Laibach at Tate Modern. Photo: BrothertonLock

Laibach are the prime delivery system of the performance-art collective the NSK (Neue Slowenische Kunst) and Slovenia’s most famous and influential cultural export.  They are popularly conceived as a “martial-industrial” band, yet music is paradoxically incidental to Laibach Kunst.  They have consistently frustrated categorisation and assimilation into the current hive-mind media-age nightmare of Baudrillard’s “obscene transparency”, where information is currency.  They occupy a unique space, both sustaining and frustrating our fantasies; fantasies of a historical Eastern Europe, of totalitarianism, of obedience and dissent.  Central to an analysis of this unique quality is Laibach’s role as a nexus between East and West; despite thediscourse’s defining centrality, it’s curiously neglected both in “global” aesthetic discourse and in academic work on Laibach.  The Laibach spectacle/construct has a correlation in Agnes Horvath’s Nulla; in maths the Nulla is the numberless number, and in Horvath’s understanding of Eastern Europe, the Nulla  is a ‘fluid state of non-being’; caught in a liminal geopolitical space between the West and the Orient, and the transitional historical of post-socialism where ‘everything can happen without meaning’.[i]  This is the space of the trickster figure, a liminal space of Laibach’s origin and reason for being.

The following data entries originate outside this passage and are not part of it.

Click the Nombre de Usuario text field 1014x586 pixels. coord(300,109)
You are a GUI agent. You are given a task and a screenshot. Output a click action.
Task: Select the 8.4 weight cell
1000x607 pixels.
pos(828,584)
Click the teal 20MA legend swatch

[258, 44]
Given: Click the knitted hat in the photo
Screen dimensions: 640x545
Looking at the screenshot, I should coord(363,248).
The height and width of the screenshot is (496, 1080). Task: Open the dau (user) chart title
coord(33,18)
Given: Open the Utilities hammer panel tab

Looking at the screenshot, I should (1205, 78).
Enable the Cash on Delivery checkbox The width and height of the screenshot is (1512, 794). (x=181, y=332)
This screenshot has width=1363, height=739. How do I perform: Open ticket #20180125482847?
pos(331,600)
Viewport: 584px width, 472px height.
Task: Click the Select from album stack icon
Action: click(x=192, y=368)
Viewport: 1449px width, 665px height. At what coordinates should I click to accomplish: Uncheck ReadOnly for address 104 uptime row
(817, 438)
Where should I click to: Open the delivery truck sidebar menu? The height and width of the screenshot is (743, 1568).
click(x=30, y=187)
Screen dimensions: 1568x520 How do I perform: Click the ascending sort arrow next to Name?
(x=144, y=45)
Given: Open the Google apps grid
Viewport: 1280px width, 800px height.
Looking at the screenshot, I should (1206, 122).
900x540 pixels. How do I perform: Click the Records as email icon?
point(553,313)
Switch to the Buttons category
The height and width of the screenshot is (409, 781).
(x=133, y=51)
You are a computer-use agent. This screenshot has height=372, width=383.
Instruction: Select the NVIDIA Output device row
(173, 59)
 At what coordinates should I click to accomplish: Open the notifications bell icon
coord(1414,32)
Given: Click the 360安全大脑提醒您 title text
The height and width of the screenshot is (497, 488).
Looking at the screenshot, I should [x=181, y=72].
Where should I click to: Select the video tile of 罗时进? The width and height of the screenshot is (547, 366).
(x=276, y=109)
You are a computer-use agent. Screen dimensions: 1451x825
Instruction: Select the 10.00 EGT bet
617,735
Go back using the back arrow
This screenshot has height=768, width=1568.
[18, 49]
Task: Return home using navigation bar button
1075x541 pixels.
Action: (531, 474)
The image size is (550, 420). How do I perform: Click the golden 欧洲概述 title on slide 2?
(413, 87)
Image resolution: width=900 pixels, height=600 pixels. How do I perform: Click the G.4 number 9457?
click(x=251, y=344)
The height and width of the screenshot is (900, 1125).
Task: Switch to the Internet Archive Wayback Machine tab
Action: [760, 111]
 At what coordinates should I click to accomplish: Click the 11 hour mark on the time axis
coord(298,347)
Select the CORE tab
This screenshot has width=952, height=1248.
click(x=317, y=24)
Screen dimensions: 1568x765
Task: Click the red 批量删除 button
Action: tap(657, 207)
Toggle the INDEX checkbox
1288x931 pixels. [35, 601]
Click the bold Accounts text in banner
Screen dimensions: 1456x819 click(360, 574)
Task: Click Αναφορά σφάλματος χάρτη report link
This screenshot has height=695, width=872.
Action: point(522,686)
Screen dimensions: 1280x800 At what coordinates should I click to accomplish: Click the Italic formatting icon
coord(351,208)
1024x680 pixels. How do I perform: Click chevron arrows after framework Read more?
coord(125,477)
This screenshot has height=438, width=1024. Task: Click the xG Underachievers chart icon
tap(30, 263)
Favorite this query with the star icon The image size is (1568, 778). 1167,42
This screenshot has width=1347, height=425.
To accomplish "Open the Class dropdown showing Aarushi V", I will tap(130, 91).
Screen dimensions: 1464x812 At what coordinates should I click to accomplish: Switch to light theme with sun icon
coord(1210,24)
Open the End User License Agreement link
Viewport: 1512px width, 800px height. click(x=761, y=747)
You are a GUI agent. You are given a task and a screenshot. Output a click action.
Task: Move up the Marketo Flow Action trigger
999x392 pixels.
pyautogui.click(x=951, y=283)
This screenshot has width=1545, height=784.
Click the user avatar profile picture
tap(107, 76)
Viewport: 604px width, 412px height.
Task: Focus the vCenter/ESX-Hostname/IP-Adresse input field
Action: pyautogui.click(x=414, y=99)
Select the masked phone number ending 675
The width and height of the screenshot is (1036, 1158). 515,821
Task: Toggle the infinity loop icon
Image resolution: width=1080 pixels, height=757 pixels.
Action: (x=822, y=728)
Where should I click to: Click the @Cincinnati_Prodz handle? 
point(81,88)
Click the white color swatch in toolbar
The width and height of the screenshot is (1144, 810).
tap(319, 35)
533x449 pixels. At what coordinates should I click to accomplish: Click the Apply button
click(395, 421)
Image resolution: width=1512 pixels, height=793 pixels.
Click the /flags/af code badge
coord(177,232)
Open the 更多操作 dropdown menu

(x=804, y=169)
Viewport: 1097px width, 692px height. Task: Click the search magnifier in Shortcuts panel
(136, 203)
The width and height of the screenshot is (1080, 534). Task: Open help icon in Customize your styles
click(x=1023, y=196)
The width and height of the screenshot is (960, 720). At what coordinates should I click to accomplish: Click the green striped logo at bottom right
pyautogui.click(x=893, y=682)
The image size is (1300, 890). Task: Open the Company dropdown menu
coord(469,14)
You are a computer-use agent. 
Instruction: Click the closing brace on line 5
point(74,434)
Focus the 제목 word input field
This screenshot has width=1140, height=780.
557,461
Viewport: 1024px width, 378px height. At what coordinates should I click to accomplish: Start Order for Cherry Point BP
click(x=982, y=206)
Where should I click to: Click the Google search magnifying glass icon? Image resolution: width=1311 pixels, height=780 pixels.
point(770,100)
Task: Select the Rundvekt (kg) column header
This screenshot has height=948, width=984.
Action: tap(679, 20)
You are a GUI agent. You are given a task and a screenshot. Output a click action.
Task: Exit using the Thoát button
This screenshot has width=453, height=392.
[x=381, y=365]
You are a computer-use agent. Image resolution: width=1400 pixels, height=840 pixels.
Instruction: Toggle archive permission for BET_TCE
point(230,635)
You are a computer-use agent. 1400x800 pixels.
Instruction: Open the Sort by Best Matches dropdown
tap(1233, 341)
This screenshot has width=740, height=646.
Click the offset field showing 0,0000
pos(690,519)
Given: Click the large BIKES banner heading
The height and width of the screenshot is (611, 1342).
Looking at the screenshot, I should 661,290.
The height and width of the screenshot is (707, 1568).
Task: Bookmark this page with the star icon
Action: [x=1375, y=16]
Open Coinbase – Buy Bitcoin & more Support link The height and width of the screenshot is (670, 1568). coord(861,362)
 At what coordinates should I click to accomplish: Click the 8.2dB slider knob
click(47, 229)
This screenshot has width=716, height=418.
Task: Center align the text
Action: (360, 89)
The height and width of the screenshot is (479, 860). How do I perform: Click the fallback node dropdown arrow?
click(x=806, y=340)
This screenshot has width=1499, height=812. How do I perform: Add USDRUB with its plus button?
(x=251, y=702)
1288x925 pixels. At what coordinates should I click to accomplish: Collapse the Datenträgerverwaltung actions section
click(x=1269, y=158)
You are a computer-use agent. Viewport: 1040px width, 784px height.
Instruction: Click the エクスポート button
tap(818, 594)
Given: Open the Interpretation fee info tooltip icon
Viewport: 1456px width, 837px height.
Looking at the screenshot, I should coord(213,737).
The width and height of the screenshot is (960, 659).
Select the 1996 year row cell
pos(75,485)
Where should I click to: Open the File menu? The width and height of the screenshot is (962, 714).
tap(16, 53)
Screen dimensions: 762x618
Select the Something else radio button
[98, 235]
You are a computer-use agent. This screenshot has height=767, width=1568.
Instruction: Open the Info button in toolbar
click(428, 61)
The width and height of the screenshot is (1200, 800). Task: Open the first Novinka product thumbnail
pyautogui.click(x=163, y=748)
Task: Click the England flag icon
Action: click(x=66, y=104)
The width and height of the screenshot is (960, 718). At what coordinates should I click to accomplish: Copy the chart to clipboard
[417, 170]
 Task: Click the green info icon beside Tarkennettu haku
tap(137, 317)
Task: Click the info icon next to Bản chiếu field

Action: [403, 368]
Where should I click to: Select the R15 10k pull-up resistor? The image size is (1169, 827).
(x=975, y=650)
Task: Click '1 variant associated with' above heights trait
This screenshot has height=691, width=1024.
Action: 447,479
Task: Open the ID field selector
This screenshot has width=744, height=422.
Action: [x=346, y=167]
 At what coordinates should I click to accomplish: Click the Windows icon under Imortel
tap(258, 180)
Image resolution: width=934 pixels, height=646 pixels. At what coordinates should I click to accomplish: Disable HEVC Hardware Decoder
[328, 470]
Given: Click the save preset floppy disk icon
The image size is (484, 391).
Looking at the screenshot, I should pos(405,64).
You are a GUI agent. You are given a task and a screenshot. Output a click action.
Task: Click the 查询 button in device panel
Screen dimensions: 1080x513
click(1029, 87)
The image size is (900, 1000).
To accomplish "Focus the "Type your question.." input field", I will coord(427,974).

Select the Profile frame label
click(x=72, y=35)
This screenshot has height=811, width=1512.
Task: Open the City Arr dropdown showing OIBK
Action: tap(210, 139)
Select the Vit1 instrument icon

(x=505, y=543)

Operating from a space of non-being, with a strategy of treating their native Slovenia, the state, and history itself as a Duchampian readymade, Laibach are free from cultural and historical determinants.  They belong neither to the establishment nor to opposition; they are the true Trickster, one that is neither party, not self or other, but a third and disruptive (external) unit in a dialectic.  Ethnographically, the Trickster is involved with bodily functions and excreta, but the abject here has a positive rather than negative value.  The abject becomes what must be expelled from the subject as threatening to its sense of coherence; ‘an anxiety emerging with bourgeois power and its attempts to eradicate values inconsistent with its own claims to truth’[ii].  In resurrecting the trauma and guilt of Europe’s totalitarian past, moreover in re-mythologizing it, are Laibach and the NSK still playing with Europe’s shit?[iii]

This role as nexus between East and West is integral to an understanding of Laibach and NSK praxis, whether as Trickster operating outside this binary or in establishing an Eastern aesthetic autonomy in the face of hegemonic Western aesthetic discourse.  The West’s failure to meaningfully engage with Laibach and the NSK is manifested in its reportage of Laibach.  Reviews of the Laibach recordings, performances and texts (particularly in the eighties) are guaranteed to contain the phrases “Flirting with fascism”, “tongue-in-cheek” and “Wagnerian”, claiming an irony to Laibach found nowhere in their music or press releases.  It is an express attempt to render comfortable the provocation of an incongruously overt grand utopian narrative form that is apparently without irony or pastiche, and is indicative of a degree of separation from the European traumatic historical.  In living memory Central and Eastern Europe has experienced the cataclysms of total war and the trauma of two totalitarian political systems.[iv] Its borders have been in a state of flux; whole nations have been founded and lost, and it has known mass refugee movements.  This necessarily more direct understanding of the European traumatic historical differs from the perspective of Britain or America, whose version of events is primarily shaped by the dominance of the Hollywood film industry.